▶ _TASK STATEMENT_: Each line of the data that includes "slider" must be copied.

▶ _INFORMATION SUPPLIED_:
********************
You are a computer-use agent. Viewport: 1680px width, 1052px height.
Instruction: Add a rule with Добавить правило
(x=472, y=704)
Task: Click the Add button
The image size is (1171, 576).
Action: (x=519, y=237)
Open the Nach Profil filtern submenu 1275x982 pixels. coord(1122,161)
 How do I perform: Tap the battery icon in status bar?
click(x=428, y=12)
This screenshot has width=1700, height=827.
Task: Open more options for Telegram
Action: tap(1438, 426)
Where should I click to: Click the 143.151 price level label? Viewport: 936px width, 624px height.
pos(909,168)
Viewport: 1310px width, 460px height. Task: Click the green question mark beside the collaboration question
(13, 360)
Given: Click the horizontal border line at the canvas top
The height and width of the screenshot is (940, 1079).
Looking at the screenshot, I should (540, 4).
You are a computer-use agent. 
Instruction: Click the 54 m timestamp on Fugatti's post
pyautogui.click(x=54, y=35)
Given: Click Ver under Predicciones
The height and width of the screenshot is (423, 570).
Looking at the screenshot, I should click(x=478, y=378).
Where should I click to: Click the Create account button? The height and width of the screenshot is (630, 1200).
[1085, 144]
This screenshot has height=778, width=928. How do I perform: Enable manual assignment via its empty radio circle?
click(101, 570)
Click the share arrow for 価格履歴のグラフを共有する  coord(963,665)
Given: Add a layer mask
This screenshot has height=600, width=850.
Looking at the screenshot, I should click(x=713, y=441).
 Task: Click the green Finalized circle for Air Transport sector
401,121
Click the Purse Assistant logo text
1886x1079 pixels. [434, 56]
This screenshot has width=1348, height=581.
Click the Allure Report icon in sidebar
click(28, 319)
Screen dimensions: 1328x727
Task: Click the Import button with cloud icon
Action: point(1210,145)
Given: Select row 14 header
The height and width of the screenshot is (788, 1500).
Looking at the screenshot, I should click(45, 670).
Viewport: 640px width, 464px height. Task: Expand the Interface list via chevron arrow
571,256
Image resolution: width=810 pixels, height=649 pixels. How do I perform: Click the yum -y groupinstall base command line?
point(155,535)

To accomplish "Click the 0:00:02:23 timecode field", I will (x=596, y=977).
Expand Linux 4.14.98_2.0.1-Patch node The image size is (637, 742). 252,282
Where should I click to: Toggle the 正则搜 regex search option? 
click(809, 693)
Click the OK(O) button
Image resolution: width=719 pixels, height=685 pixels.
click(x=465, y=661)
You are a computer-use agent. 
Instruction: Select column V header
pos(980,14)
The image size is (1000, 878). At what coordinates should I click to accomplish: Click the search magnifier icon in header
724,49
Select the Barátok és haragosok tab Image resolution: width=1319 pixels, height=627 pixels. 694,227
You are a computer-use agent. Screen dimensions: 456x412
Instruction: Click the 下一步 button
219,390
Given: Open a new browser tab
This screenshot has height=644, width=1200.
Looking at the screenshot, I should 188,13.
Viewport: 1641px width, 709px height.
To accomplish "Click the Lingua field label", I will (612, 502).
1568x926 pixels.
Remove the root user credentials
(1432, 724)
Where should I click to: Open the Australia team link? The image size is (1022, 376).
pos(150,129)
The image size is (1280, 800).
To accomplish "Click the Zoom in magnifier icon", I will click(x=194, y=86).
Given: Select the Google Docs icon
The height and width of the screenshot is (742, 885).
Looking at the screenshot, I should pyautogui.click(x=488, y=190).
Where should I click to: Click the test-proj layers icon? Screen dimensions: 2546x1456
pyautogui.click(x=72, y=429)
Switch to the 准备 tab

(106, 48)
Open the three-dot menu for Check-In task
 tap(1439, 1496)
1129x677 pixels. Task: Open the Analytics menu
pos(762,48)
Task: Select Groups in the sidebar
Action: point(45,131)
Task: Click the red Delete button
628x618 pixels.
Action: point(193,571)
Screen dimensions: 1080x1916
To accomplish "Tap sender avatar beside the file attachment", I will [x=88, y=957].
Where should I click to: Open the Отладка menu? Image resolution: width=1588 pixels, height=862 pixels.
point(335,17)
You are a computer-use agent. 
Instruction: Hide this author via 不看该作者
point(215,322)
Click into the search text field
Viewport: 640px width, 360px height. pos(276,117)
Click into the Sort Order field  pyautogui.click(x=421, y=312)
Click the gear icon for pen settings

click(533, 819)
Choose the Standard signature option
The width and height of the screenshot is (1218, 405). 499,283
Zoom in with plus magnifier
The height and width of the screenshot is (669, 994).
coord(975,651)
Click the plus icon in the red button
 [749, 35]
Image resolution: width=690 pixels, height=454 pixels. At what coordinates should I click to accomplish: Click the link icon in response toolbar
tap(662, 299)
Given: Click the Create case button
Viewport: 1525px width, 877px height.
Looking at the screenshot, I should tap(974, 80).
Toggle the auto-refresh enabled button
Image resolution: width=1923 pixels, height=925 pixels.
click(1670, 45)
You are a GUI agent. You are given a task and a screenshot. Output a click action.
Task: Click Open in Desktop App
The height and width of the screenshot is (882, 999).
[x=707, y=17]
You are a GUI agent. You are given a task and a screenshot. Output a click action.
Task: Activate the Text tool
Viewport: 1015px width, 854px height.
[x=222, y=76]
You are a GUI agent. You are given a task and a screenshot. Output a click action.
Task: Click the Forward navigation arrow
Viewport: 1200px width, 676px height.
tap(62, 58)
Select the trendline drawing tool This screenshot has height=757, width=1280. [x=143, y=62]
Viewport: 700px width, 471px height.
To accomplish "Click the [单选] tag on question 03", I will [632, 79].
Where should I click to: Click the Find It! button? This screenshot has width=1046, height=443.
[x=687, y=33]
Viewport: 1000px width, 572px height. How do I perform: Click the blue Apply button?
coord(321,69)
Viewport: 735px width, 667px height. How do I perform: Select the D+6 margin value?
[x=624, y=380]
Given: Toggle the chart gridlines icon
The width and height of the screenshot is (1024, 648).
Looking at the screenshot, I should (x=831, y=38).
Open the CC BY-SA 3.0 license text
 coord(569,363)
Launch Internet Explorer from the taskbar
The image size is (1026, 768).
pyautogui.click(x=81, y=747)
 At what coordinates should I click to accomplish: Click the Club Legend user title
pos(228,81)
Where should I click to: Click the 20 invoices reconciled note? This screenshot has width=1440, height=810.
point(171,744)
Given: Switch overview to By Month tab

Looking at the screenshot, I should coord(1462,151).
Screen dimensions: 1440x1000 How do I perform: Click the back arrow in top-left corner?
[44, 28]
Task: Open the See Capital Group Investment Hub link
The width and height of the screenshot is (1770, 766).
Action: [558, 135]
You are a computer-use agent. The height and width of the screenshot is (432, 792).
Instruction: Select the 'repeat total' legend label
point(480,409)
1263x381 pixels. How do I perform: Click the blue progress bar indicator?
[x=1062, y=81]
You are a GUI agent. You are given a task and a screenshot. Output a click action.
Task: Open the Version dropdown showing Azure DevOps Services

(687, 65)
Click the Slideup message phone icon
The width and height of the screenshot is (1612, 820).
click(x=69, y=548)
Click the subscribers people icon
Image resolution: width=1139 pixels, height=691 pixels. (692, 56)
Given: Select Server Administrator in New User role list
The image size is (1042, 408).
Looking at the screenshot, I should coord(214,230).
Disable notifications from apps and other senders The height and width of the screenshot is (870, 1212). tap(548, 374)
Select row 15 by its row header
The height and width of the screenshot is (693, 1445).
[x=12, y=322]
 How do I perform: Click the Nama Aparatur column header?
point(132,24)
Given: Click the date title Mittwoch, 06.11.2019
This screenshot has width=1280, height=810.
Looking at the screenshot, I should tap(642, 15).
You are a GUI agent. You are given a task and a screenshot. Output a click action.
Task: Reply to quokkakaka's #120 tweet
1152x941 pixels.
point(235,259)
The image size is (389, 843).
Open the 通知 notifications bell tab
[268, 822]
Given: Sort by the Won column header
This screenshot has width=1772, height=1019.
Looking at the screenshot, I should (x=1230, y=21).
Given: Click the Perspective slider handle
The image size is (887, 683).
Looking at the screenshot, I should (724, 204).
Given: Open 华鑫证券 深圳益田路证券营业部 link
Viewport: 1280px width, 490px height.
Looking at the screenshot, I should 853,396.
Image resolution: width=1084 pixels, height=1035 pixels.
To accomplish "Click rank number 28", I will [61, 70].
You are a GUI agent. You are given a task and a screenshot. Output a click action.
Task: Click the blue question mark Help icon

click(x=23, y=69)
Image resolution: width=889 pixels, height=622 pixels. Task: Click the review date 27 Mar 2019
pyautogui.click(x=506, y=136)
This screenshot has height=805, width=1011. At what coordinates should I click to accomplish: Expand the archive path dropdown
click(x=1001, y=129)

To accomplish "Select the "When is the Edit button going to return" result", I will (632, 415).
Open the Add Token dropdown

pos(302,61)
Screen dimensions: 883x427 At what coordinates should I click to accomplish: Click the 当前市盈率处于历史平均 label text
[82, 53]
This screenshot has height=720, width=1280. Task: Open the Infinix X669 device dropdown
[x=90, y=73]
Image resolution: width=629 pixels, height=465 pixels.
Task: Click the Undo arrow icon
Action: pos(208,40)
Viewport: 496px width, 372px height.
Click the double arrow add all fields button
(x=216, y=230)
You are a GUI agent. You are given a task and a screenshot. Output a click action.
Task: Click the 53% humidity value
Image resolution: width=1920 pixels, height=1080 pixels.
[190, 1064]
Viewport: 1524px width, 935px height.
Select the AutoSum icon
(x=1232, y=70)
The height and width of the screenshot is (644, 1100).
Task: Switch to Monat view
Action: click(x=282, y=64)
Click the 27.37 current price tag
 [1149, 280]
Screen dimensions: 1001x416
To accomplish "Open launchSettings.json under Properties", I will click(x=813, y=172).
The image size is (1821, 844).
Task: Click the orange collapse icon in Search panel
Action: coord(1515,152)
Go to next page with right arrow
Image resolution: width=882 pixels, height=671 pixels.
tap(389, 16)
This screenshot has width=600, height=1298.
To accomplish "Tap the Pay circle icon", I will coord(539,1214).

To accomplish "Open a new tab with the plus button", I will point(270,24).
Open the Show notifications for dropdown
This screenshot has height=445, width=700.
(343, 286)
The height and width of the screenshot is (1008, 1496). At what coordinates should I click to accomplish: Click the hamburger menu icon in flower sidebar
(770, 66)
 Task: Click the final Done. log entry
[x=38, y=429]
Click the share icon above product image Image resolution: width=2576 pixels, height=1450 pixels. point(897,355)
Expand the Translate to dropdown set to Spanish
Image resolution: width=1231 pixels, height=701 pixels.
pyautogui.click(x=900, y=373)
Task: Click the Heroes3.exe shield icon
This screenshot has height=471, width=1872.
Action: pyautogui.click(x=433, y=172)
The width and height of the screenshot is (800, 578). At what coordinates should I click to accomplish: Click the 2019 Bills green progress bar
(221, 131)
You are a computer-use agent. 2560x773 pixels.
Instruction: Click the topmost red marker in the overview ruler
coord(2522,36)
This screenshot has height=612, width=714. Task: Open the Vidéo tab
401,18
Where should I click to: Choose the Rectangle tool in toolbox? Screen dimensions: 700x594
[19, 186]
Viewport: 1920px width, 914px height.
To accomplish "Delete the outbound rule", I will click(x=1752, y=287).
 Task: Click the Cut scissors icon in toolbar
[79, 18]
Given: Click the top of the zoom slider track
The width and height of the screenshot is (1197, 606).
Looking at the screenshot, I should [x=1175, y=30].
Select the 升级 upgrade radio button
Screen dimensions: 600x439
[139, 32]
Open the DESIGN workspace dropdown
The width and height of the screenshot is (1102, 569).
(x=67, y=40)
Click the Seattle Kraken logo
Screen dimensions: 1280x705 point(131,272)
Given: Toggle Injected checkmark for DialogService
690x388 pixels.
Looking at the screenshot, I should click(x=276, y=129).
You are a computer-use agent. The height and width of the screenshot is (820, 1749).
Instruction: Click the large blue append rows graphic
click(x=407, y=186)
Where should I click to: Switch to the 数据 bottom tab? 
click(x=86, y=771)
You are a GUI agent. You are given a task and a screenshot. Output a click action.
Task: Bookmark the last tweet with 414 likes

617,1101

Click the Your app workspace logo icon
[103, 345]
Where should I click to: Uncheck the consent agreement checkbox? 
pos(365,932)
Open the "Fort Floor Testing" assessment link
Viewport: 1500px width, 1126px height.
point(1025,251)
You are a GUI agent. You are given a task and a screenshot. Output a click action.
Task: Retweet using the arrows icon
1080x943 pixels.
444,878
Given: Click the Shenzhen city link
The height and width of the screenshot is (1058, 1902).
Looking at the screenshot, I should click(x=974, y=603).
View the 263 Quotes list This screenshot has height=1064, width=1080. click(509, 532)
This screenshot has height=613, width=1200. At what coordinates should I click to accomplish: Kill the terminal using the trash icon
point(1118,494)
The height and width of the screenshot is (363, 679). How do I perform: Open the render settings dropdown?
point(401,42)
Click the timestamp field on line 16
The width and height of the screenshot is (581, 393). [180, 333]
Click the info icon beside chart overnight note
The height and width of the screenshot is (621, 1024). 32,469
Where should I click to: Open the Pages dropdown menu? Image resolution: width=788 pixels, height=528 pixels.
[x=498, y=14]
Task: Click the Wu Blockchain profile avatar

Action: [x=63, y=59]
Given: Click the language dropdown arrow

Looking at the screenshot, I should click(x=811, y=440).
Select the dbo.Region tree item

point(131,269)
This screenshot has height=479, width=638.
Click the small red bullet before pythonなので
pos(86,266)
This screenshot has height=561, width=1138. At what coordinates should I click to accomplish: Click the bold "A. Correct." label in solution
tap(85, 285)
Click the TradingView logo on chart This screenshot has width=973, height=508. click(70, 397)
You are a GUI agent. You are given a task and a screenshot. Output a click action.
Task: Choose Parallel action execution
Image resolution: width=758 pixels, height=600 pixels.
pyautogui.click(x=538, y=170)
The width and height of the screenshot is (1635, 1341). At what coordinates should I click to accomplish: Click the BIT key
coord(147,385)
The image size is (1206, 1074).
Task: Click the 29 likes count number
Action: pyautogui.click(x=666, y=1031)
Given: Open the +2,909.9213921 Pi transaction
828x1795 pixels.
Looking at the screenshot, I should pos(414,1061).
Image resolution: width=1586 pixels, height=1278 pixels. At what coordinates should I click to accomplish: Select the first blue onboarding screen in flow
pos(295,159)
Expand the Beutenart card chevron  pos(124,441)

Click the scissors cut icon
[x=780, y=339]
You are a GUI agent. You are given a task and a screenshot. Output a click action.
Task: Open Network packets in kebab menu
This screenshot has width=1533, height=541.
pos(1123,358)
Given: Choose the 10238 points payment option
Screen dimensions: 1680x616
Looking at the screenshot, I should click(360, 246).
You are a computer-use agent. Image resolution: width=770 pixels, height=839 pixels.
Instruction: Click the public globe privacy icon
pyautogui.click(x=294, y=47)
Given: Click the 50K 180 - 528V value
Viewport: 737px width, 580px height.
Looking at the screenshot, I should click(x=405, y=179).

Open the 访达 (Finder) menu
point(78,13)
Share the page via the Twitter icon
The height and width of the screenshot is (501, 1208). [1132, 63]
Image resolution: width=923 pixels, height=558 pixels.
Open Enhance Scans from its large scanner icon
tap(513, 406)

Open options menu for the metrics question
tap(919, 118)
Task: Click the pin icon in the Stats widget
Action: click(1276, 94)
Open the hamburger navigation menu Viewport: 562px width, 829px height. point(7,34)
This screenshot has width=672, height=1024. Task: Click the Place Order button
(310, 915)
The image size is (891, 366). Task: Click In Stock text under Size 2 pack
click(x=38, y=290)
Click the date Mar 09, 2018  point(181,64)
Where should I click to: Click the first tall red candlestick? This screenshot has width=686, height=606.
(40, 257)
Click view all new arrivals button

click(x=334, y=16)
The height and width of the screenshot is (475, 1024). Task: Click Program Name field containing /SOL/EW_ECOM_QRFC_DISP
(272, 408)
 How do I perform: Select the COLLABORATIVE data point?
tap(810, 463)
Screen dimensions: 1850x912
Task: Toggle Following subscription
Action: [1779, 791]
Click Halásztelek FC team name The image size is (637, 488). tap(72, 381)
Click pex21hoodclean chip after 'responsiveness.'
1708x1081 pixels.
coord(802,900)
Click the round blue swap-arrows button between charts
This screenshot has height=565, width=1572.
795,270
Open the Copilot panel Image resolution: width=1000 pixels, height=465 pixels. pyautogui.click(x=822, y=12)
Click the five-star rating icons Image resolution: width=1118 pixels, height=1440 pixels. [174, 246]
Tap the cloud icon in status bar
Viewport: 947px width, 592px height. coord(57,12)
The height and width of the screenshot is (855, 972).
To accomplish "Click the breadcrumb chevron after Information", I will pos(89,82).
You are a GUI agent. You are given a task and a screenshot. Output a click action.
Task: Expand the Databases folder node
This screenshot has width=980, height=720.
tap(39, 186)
********************
▶ _WRITTEN SOLUTION_:
Given: Click the Perspective slider handle
Given: Click the top of the zoom slider track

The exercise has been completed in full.